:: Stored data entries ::
·····
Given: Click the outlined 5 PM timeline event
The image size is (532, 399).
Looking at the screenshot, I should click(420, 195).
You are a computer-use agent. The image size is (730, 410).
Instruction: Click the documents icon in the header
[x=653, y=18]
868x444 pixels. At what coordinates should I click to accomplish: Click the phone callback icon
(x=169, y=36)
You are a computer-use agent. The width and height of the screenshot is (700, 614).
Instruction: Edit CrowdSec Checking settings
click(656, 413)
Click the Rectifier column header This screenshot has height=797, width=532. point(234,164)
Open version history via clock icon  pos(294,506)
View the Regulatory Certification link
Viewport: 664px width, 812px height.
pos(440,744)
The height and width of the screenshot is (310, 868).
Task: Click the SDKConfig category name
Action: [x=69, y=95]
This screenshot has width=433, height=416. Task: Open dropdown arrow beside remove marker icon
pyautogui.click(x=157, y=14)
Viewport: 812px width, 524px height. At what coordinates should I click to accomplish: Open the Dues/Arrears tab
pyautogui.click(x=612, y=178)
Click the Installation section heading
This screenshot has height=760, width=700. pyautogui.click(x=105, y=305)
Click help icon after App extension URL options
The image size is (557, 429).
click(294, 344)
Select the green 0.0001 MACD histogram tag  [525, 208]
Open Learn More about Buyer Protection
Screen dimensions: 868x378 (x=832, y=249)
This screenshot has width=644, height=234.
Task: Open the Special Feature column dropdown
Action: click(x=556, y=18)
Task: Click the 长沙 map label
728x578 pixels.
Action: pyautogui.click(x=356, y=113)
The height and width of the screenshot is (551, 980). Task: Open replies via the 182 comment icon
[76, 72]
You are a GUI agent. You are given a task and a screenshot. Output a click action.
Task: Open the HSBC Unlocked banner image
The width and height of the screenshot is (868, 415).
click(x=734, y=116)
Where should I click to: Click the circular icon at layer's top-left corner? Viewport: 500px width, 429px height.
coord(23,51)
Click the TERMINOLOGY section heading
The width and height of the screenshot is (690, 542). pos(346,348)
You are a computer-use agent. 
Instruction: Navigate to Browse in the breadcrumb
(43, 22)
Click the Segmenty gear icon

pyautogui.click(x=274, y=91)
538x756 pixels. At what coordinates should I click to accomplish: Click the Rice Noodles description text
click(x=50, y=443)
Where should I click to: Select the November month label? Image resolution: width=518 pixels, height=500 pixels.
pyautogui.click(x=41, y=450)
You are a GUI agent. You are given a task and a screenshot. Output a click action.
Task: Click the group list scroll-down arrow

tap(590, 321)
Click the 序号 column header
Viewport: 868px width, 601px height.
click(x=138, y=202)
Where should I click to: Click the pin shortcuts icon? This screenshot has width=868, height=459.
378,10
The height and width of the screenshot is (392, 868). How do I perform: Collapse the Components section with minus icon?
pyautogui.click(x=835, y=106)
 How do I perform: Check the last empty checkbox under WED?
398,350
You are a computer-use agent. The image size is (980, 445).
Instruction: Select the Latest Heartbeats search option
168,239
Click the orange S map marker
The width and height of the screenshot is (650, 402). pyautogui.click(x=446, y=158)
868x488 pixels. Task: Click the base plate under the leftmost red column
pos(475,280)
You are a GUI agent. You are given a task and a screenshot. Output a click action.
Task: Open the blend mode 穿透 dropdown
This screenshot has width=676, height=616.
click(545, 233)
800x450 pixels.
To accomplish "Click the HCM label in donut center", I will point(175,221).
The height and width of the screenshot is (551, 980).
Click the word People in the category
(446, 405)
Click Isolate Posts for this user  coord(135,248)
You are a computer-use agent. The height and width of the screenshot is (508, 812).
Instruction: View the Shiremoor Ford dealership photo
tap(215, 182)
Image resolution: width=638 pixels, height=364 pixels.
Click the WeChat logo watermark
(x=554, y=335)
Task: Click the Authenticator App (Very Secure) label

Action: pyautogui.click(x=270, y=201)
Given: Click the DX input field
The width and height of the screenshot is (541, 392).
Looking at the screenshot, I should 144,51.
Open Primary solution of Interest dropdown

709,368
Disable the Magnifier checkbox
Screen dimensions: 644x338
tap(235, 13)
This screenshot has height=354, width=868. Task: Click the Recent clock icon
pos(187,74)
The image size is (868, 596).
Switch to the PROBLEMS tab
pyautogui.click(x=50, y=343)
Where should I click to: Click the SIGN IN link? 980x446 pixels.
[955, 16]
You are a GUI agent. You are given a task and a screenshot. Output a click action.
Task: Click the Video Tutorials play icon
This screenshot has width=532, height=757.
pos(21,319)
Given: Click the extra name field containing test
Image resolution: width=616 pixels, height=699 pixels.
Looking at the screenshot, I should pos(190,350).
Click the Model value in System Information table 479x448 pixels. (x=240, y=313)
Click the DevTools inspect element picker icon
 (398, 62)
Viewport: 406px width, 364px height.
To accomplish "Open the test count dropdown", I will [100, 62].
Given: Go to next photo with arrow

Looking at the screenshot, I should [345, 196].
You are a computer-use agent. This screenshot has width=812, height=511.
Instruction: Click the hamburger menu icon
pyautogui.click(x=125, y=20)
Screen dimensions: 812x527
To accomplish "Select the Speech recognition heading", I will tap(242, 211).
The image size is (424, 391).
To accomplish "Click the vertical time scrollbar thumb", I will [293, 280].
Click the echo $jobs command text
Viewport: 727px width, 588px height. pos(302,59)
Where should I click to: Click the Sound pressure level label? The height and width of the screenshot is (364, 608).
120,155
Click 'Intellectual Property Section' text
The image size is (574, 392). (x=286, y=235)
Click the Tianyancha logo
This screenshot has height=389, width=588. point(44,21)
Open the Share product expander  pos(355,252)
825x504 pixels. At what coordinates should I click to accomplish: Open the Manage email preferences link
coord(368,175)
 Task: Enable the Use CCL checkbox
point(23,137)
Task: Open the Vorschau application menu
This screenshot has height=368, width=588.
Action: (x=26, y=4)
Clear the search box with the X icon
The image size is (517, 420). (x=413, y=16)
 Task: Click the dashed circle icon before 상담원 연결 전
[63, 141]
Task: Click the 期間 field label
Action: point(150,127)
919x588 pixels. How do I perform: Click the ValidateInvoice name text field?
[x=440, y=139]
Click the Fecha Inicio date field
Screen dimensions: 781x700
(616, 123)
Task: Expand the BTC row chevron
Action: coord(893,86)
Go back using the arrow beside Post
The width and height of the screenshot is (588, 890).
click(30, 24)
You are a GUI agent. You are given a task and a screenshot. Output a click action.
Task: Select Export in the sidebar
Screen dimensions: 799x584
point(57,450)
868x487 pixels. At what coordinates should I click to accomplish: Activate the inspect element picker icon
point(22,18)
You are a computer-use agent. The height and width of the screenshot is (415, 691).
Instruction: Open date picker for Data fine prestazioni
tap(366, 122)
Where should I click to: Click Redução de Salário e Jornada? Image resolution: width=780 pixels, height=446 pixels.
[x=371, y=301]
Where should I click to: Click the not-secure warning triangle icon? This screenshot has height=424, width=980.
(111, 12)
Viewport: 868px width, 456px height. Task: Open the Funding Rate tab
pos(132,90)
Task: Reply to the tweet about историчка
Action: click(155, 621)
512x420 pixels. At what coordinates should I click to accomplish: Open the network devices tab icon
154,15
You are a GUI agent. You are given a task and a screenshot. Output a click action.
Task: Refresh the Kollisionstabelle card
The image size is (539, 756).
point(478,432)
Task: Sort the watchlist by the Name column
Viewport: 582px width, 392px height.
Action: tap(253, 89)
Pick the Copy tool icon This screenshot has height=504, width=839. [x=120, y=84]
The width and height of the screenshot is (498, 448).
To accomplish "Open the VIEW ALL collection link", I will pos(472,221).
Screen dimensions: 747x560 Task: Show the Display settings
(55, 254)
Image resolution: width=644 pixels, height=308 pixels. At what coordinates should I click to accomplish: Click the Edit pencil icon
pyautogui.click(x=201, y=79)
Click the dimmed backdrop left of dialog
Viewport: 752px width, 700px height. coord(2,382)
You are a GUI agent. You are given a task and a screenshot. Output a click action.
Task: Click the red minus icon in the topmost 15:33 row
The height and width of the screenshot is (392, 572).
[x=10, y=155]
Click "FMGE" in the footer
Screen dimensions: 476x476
·····
:: WORK TO BE COMPLETED ::
Check each line above for the string "computer" and copy the ones that have it.

:: ANSWER TO THE EXERCISE ::
You are a computer-use agent. The image size is (730, 410).
You are a computer-use agent. The width and height of the screenshot is (700, 614).
You are a computer-use agent. 
You are a computer-use agent. The image size is (980, 445).
You are a computer-use agent. The height and width of the screenshot is (508, 812).
You are a computer-use agent. This screenshot has width=812, height=511.
You are a computer-use agent. The height and width of the screenshot is (415, 691).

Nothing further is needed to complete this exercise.